Max forwarded me this article entitled "Two-Make that Three cheers for the Chain Bookstores!"and here is a particularly interesting part:
Although there is some reality in the image of the chains as predators (ours is a capitalist economy, after all), it is not the whole truth or even, perhaps, the most important part. The emotional drive behind the anti-chain crusade is an understandable mistrust of big corporations allied with the knee-jerk snobbery that is never far from the surface in American cultural life. "I am a reader," the interior litany goes, "therefore I belong to a privileged minority; I patronize exclusive bookstores known only to me and my intellectual peers." With the chains, which target a wider public and make the process of book buying unthreatening to the relatively less educated, the exclusivity factor disappears.[...]

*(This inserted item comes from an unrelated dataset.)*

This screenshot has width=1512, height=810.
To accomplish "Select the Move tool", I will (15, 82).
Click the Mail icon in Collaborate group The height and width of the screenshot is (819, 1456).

Wonderful though many of the independents were (and are)...the fact is that most of the good ones were clustered in the big cities, leaving a sad gap in America's smaller cities and suburbs—the places, in fact, where most of the American population actually lives. Books-A-Million's 202 stores, for instance, are almost all located in the Southeast. Borders has from the beginning targeted another underserved market, the suburbs, and as a result the quality of life in American suburbia has radically changed over the past decade. This is a point that the urban intelligentsia, which loves to characterize the suburbs as a cultural wasteland, seems to have missed, or at least to have taken no interest in.
I love a cozy bookstore as much as anyone, but if I really care about improving the reading habits of the general public, and the dissemination of knowledge as i so fervently claim to, doesn't this make sense?